Hacking Excel — Part I

Henrik Massow
9 min readDec 4, 2019

Many of us use Excel more or less frequently. We all know the famous green file icon and the typical file extension *.xlsx.

However, only a few of us have spent some thoughts about this file format, right? And since Excel is just a tool for most of us, it’s perfectly fine not to think too much about the details of Excel files. Why should we? After all, we can also be good car drivers without knowing any details about the brake system or the engine.

But what if I tell you that knowing Excel files can someday save your butt? For example, because we’ve forgotten passwords, need to remove password secured worksheet protection, or simply because we have to be the bad guy for some reasons.

Words of caution: I do not want to get into the usual hypocrisy, when it comes to bypass passwords and encryption. Let’s be honest it’s almost never just about our own forgotten passwords. It is always about foreign files and systems. Nevertheless, I ask everyone to behave ethically, to respect the will and work of others, and to obey the law. Just as you and I do not want our work to be stolen, destroyed or devalued, others do not want it either. Remember: “With great power comes great responsibility.”

Basics of XLSX files

An xlsx file is (technically unclean) nothing more than a zip file. Really! Let’s try it! Take the following file.

Nothing really special here. We have two worksheets in our file. In the first one (“multiply_by_two”) there is a column (A) with numbers and in the column next to it (B), we inserted a formula which multiplies each value from column A by 2.

The second worksheet (“hello_world”) contains only two short sentences, one in bold style.

Now, save this file wherever you want.

I chose the desktop because it’s always a good place to store files.😆 A real IT freak can always be recognized by the fact that his desktop is littered with icons and files, like the breast of a Russian general with medals.😆

Ok, now let’s just rename the file, but only change the file extension from xlsx to zip. Ignore any warnings from your operating system that the file could be corrupted. This will definitely not be the case here.
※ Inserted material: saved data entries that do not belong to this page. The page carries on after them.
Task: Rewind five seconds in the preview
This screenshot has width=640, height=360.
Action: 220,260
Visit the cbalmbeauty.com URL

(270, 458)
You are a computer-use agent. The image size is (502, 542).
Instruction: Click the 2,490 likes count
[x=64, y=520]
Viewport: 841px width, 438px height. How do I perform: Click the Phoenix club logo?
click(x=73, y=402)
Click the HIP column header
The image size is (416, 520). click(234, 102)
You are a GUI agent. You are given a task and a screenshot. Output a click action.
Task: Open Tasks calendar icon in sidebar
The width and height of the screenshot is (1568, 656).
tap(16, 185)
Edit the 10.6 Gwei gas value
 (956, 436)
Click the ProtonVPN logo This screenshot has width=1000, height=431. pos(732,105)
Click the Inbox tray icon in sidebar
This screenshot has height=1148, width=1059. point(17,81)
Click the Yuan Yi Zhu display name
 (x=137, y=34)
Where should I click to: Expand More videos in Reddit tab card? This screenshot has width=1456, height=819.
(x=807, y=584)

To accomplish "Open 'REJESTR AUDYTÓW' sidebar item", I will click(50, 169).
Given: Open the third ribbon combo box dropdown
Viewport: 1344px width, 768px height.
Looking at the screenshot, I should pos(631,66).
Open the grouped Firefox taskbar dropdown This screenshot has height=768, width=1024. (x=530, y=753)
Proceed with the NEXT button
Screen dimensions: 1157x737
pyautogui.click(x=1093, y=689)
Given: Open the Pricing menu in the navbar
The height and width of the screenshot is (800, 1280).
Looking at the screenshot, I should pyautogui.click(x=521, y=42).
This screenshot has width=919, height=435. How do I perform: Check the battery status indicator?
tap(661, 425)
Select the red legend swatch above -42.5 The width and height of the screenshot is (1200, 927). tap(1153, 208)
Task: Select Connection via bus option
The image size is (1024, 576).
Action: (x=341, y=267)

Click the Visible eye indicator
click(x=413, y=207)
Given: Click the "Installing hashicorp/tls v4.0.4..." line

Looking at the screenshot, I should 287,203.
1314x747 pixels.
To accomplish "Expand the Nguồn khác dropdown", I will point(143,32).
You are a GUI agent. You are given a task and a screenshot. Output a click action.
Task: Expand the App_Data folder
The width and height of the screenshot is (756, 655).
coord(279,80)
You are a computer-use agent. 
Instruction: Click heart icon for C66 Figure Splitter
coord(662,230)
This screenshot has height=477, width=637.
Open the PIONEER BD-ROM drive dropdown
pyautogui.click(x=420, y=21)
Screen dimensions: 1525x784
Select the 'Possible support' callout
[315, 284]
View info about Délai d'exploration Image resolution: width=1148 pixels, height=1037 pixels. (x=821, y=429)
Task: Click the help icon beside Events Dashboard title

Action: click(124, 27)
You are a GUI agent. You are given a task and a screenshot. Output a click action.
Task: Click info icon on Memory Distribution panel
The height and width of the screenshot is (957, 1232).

The result should look like this.

By double clicking we can open the file in a zip program of our choice. Of course, it is not mandatory to rename the file as we did, but for the first time, it makes things easier. Usually you can just open an xlsx file in your zip program of choice but sometimes these programms then try to zip your xlsx-file.

As mentioned above, there are actually a lot of subfolders and files in the zip file. These are usually xml files, but other files can also be content of an xlsx-file.

Let’s open the [Content_Types].xml file by double-clicking. Depending on the operating system settings, a program that can display XML files should launch and will present us the file’s content (see below).

We do not have to dive deep inside it here. Ultimately, this file is a kind of table of contents. For example, we can see that the workbook contains two worksheets (marked in yellow).

Of much greater interest, however, is the folder worksheets in the folder xl.

There we can find a separate xml file for each worksheet. Sheet1.xml looks like this.

The whole logic of how Excel stores everything in XML markup is quite complex and I will not deeply discuss it in this Article. But what you can see very quickly is that Excel stores a lot of information about the worksheet in this xml file. For example, at the very top you can see in which area there is data at all in our sheet ( <dimension .../>).

In addition, we see that cell A1exists in row 1 and has the value 1 (<v>1</v>). For the adjacent cell B1, Excel saved both the formula (<f>+A1*2</f>) and the last calculated result of the formula (2).

By the way, if you look at row 3 and 4, you can see that the formulas are not explicitly stored here. Excel does not restore the formula every time, but shares it by referencing (to row 2 in this case).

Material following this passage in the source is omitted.